Electoral data further complicates Erdogan’s loyalty narrative. In the 2019 and 2024 local elections, despite a campaign steeped in nationalism and militarist symbolism, officers and their families overwhelmingly supported opposition candidates such as Imamoglu and Ankara Mayor Mansur Yavas. In Istanbul and Ankara, precincts near military housing recorded opposition support as high as 80 percent. Even in smaller garrisons, where conservative-leaning enlisted soldiers also went to the ballots, Erdogan’s Justice and Development Party underperformed.
These trends reflect more than political dissatisfaction. The officer corps is uninsulated from national grievances: Military families are subject to the same economic precarity—soaring inflation, housing shortages, and declining purchasing power—that fuels broader discontent.
Beyond cohesion, Erdogan’s politicization of the military is also corroding its effectiveness.
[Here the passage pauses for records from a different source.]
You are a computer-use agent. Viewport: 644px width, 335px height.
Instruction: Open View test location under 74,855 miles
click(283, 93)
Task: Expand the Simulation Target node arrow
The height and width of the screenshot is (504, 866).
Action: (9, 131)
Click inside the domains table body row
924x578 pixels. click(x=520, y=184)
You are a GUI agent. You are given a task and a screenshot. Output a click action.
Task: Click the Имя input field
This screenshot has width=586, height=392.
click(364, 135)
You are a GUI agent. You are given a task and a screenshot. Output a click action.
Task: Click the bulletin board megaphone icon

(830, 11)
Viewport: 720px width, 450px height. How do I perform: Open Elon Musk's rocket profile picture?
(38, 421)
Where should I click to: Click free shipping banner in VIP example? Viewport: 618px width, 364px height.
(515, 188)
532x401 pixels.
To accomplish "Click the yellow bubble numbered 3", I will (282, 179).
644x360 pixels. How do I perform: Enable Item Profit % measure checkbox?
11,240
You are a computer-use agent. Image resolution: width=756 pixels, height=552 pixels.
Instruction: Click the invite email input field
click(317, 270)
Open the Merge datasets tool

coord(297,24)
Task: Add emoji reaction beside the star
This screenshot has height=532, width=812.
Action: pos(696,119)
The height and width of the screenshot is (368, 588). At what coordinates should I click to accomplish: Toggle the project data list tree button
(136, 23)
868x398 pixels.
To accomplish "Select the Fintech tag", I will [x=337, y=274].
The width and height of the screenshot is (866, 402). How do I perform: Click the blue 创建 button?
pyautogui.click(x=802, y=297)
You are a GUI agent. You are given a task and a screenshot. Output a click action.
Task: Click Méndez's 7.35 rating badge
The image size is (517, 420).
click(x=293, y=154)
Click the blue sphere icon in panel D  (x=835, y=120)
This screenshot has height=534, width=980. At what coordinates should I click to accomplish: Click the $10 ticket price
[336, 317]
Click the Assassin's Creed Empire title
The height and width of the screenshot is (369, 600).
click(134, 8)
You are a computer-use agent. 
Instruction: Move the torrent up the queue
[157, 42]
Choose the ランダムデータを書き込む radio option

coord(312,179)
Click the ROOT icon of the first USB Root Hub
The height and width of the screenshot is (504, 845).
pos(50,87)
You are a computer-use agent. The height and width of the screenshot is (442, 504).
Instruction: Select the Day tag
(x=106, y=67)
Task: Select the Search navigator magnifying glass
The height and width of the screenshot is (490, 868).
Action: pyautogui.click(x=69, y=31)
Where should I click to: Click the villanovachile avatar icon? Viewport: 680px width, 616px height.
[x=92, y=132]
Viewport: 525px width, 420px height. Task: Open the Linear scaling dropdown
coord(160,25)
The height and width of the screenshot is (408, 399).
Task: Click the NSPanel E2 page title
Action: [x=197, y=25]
This is an important concern for officers, who observe its consequences firsthand. While Turkish forces have conducted competent cross-border operations in Syria and Iraq, much of this success owes to battlefield experience and technological superiority, including drones—not institutional strength and efficiency.
The 2023 earthquake response laid bare the consequences of Erdogan’s coup-proofing efforts. The military failed to mobilize effectively during critical early hours, paralyzed by a chain of command wary of acting without political direction.
And last year’s graduation incident, leading to the discharge of highly decorated officers and the military academy’s five top-ranking graduates, deepened anxieties in the officer corps. Many officers increasingly fear that professional merit is being sacrificed on the altar of political conformity.
Erdogan’s Turkey has long been classified as a competitive authoritarian regime, where elections are real but unfair. The arrests of Imamoglu and the chairmen of the nationalist Zafer party and the pro-Kurdish Peoples’ Equality and Democracy Party, combined with the erosion of electoral integrity, have pushed the country into murkier territory. Elections now appear largely symbolic; even pro-government voices openly admit that power transfer through the ballot box is hardly feasible.
Yet without a uniformly loyal military, Turkey has not become a fully coercive autocracy, either. Turkey now exists in an uneasy midpoint—what might be called an “uncompetitive autocracy” or “semi-coercive dictatorship”—that presents a unique danger.
By politicizing the military and hollowing out the electoral process, Erdogan has sown the seeds of conflict and instability, undermining both regime durability and the prospect of a peaceful transfer of power. In the worst-case scenario, if protests swell and Erdogan clings to power at all costs, Turkey may veer toward the paths of Syria or Libya—protracted internal conflict and chaos—and not Egypt or Saudi Arabia.
Erdogan may yet seek to use the armed forces to silence dissent. But as both Turkey’s history and that of the broader region suggest, the more that autocrats lean on their militaries for repression, the more likely they are to lose control of them.